Federalism represented a compromise between the opposing policies of protecting liberty and ensuring the efficaciousness of the government. A strong centralized government was thought more likely to destroy individual rights, but experience under the Articles of Confederation, the charter of the national government that preceded the Constitution, showed that if power was too decentralized, the national government would be unable to function. The compromise was to give the federal government only certain specified powers but to make it supreme within the ambit of those powers.
Federalism thus reflects the recurrent tension between the community and the individual. The welfare of the community demands an effective government, but protecting the rights of the individual requires limited and thus divided government.
Federalism also illustrates the phenomenon in which a policy stated at a moderately high level of generality is actually a means to an even more general policy. The framers did not consider the division of power between the federal and state governments to be an end in itself but merely a means to the end of preserving liberty.
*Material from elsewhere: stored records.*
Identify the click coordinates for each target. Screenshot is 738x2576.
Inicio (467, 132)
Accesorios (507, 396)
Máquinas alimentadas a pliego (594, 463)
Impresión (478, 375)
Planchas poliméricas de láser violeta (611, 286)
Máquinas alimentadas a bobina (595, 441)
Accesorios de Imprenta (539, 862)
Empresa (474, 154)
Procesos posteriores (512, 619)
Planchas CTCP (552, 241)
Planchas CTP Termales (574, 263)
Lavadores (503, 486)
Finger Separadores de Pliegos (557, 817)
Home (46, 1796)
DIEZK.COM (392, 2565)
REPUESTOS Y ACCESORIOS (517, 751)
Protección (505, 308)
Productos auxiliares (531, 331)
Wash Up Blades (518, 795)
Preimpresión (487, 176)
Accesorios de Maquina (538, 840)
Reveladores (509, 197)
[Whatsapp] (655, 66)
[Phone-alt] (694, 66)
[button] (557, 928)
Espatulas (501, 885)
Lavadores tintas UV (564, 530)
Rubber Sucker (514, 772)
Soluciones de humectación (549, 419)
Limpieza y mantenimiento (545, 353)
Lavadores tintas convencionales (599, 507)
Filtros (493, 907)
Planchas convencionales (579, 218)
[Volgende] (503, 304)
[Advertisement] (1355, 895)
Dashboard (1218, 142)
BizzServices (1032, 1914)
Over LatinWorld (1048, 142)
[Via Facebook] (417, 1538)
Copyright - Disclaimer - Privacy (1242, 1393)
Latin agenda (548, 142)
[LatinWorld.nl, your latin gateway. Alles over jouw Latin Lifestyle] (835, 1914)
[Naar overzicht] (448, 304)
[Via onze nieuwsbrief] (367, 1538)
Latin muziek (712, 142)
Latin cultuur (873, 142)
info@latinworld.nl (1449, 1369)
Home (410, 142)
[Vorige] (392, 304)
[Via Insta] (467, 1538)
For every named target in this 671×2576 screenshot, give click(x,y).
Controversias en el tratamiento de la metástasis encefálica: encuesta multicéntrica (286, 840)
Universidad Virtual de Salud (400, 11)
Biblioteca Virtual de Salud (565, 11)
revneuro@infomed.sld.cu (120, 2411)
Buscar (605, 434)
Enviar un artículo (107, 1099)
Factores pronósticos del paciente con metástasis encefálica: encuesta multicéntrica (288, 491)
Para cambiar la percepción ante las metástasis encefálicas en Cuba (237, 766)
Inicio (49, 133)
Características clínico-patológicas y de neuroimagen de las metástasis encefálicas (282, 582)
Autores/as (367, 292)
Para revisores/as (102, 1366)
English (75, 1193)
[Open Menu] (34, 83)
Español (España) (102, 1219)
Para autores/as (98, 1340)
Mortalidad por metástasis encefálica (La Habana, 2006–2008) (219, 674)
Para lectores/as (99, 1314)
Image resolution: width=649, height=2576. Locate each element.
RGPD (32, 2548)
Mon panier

One of the powers most often relied upon by the federal government in enacting legislation is the commerce clause. The commerce clause provides that Congress shall have the power to regulate commerce “among the several States.” Thus, the constitutional rule creating this power has two elements. First, the statute must be a regulation of commerce. Second, the commerce must be among the several states.
Early in the nineteenth century in Gibbons v. Ogden, the Supreme Court defined these elements.5 Commerce was defined as “intercourse,” meaning more than mere trade and extending to navigation. Commerce among the states was defined as “that commerce which affects more states than one.”